The Baha’i Writings move the reality of “blackness” from the periphery — where it has been forced to dwell in a society framed by white supremacy — to the center,  where all the colors folded within it — a symbolic representation of humanity — assume a co-equal position. 

Therefore, a New Black Liberation Theology within the framework of the Baha’i Faith may be considered as a spiritual perception that unapologetically asserts Baha’u’llah’s vision of people of African descent and tethers that reality to the destiny of all humanity. In response to the unity of phenomenal and spiritual reality, it actively seeks to decenter the oppressive influence of the white gaze and reposition it as one of many equally relevant perspectives. 

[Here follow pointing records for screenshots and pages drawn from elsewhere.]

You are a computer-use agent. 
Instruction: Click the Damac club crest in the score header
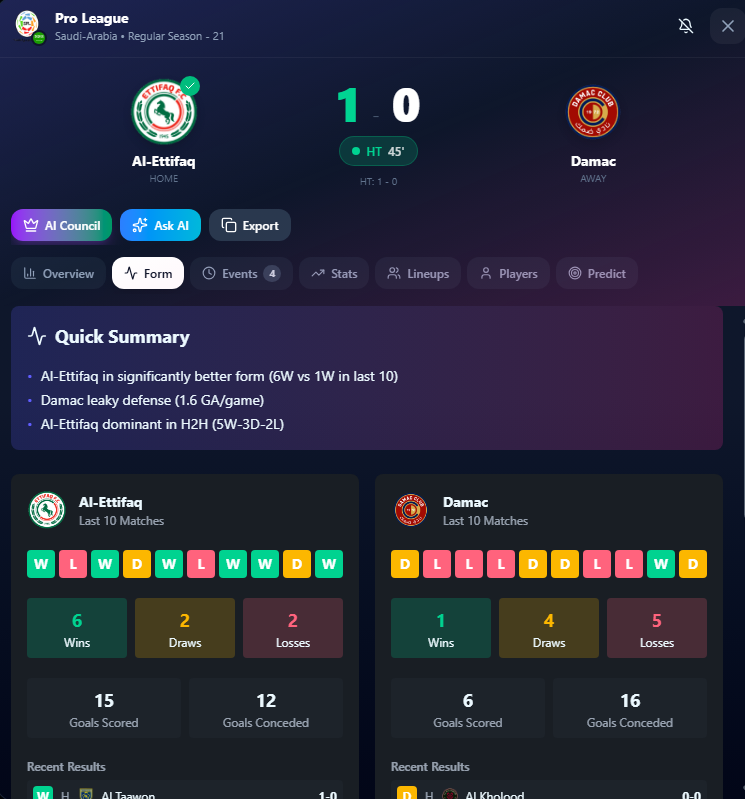click(x=593, y=112)
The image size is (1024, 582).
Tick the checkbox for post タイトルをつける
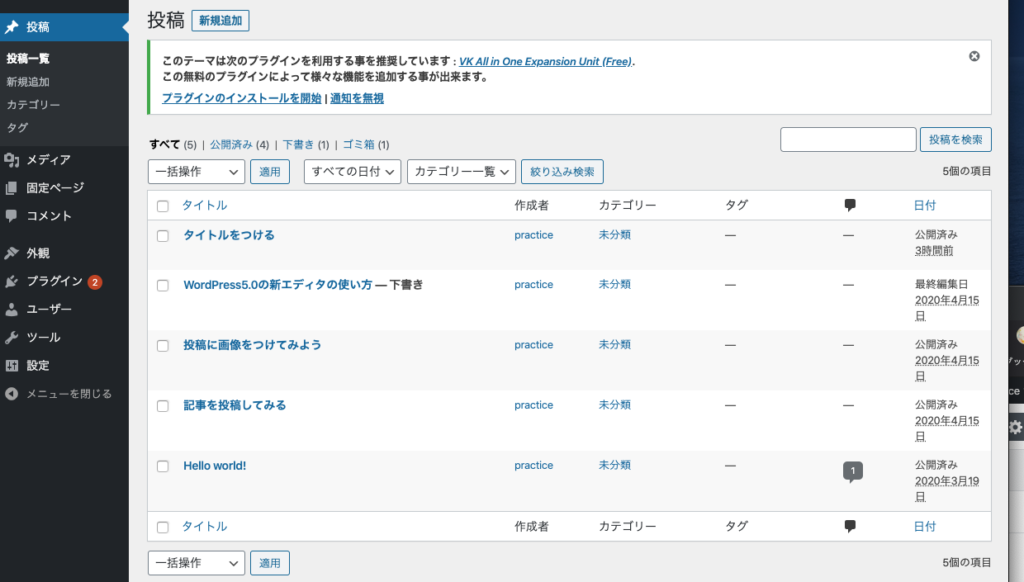[163, 236]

Inspired by the writings of Abdu’l-Baha, who said, “…we must be the servants of the poor, helpers of the poor, remember the sorrows of the poor, associate with them; for thereby we may inherit the Kingdom of heaven, “ this new liberation theology must center the needs of the downtrodden and the oppressed, a central concern in theologian James Cone’s original formulation of Black Liberation Theology. 

And finally, compelled by the unifying words of Baha’u’llah himself: 


O Son of Man! Veiled in My immemorial being and in the ancient eternity of My essence, I knew My love for thee; therefore I created thee, have engraved on thee Mine image and revealed to thee My beauty.

A New Black Liberation theology in the framework of the Baha’i Faith seeks to cultivate a vision, purified by the love of the Spirit, that recognizes the likeness of the Creator, within all creation so that we all may claim that “Yes indeed, I do look like GOD.”